Activity –
The answer is to be the full listing, unchanged in every line.

━━━━━ Materials provided

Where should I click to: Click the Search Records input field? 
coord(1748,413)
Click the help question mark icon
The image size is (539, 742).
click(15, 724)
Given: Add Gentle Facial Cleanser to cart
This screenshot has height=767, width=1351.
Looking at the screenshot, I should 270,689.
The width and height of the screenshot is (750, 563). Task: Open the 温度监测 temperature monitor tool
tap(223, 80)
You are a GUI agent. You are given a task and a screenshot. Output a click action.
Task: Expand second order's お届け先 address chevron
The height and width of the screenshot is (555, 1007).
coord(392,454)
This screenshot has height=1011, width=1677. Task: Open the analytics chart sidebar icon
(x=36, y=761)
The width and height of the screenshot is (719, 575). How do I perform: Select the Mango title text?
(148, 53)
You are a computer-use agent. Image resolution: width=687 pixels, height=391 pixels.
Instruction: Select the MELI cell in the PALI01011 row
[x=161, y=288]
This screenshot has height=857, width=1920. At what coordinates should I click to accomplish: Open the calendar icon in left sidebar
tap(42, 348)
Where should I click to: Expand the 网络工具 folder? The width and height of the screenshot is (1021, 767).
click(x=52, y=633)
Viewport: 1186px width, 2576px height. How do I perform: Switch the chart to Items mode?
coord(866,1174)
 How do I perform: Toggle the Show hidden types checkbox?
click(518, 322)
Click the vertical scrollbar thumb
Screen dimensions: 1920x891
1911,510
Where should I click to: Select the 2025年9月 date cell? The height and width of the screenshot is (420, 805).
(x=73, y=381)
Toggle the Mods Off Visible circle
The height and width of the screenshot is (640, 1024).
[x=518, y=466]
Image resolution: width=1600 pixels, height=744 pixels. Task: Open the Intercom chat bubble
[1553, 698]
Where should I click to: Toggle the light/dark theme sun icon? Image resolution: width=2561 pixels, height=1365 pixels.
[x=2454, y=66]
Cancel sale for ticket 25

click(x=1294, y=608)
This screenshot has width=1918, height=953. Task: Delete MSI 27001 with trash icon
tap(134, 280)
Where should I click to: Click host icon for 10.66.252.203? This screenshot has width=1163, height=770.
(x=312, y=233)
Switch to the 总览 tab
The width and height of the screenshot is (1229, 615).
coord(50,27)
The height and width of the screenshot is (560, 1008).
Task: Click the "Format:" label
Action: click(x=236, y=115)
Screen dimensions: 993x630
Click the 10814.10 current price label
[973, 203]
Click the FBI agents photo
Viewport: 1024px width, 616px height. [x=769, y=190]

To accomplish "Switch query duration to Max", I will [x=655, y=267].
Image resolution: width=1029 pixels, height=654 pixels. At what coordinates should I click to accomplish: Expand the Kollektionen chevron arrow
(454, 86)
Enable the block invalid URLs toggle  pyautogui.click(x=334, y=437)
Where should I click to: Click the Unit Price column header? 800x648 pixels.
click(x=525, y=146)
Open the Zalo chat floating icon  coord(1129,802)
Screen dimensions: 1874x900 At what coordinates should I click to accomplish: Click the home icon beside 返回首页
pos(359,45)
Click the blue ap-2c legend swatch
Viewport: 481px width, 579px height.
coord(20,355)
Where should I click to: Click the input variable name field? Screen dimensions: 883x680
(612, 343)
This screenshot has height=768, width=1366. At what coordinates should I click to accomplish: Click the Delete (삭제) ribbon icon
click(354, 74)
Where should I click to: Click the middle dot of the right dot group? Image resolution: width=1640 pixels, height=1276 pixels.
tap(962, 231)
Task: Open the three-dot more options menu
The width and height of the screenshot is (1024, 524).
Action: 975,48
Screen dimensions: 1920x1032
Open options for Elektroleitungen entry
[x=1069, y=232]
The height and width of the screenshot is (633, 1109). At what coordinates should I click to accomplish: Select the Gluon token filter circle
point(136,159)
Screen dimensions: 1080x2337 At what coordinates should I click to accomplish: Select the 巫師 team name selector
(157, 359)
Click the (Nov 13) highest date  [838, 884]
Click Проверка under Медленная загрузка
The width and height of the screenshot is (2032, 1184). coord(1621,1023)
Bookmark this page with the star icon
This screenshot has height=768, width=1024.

━━━━━━━━━━

Solution to the exercise –
Where should I click to: Click the Search Records input field? 
coord(1748,413)
Click the help question mark icon
The image size is (539, 742).
click(15, 724)
Given: Add Gentle Facial Cleanser to cart
This screenshot has height=767, width=1351.
Looking at the screenshot, I should 270,689.
The width and height of the screenshot is (750, 563). Task: Open the 温度监测 temperature monitor tool
tap(223, 80)
You are a GUI agent. You are given a task and a screenshot. Output a click action.
Task: Expand second order's お届け先 address chevron
The height and width of the screenshot is (555, 1007).
coord(392,454)
This screenshot has height=1011, width=1677. Task: Open the analytics chart sidebar icon
(x=36, y=761)
The width and height of the screenshot is (719, 575). How do I perform: Select the Mango title text?
(148, 53)
You are a computer-use agent. Image resolution: width=687 pixels, height=391 pixels.
Instruction: Select the MELI cell in the PALI01011 row
[x=161, y=288]
This screenshot has height=857, width=1920. At what coordinates should I click to accomplish: Open the calendar icon in left sidebar
tap(42, 348)
Where should I click to: Expand the 网络工具 folder? The width and height of the screenshot is (1021, 767).
click(x=52, y=633)
Viewport: 1186px width, 2576px height. How do I perform: Switch the chart to Items mode?
coord(866,1174)
 How do I perform: Toggle the Show hidden types checkbox?
click(518, 322)
Click the vertical scrollbar thumb
Screen dimensions: 1920x891
1911,510
Where should I click to: Select the 2025年9月 date cell? The height and width of the screenshot is (420, 805).
(x=73, y=381)
Toggle the Mods Off Visible circle
The height and width of the screenshot is (640, 1024).
[x=518, y=466]
Image resolution: width=1600 pixels, height=744 pixels. Task: Open the Intercom chat bubble
[1553, 698]
Where should I click to: Toggle the light/dark theme sun icon? Image resolution: width=2561 pixels, height=1365 pixels.
[x=2454, y=66]
Cancel sale for ticket 25

click(x=1294, y=608)
This screenshot has width=1918, height=953. Task: Delete MSI 27001 with trash icon
tap(134, 280)
Where should I click to: Click host icon for 10.66.252.203? This screenshot has width=1163, height=770.
(x=312, y=233)
Switch to the 总览 tab
The width and height of the screenshot is (1229, 615).
coord(50,27)
The height and width of the screenshot is (560, 1008).
Task: Click the "Format:" label
Action: click(x=236, y=115)
Screen dimensions: 993x630
Click the 10814.10 current price label
[973, 203]
Click the FBI agents photo
Viewport: 1024px width, 616px height. [x=769, y=190]

To accomplish "Switch query duration to Max", I will [x=655, y=267].
Image resolution: width=1029 pixels, height=654 pixels. At what coordinates should I click to accomplish: Expand the Kollektionen chevron arrow
(454, 86)
Enable the block invalid URLs toggle  pyautogui.click(x=334, y=437)
Where should I click to: Click the Unit Price column header? 800x648 pixels.
click(x=525, y=146)
Open the Zalo chat floating icon  coord(1129,802)
Screen dimensions: 1874x900 At what coordinates should I click to accomplish: Click the home icon beside 返回首页
pos(359,45)
Click the blue ap-2c legend swatch
Viewport: 481px width, 579px height.
coord(20,355)
Where should I click to: Click the input variable name field? Screen dimensions: 883x680
(612, 343)
This screenshot has height=768, width=1366. At what coordinates should I click to accomplish: Click the Delete (삭제) ribbon icon
click(354, 74)
Where should I click to: Click the middle dot of the right dot group? Image resolution: width=1640 pixels, height=1276 pixels.
tap(962, 231)
Task: Open the three-dot more options menu
The width and height of the screenshot is (1024, 524).
Action: 975,48
Screen dimensions: 1920x1032
Open options for Elektroleitungen entry
[x=1069, y=232]
The height and width of the screenshot is (633, 1109). At what coordinates should I click to accomplish: Select the Gluon token filter circle
point(136,159)
Screen dimensions: 1080x2337 At what coordinates should I click to accomplish: Select the 巫師 team name selector
(157, 359)
Click the (Nov 13) highest date  [838, 884]
Click Проверка under Медленная загрузка
The width and height of the screenshot is (2032, 1184). coord(1621,1023)
Bookmark this page with the star icon
This screenshot has height=768, width=1024.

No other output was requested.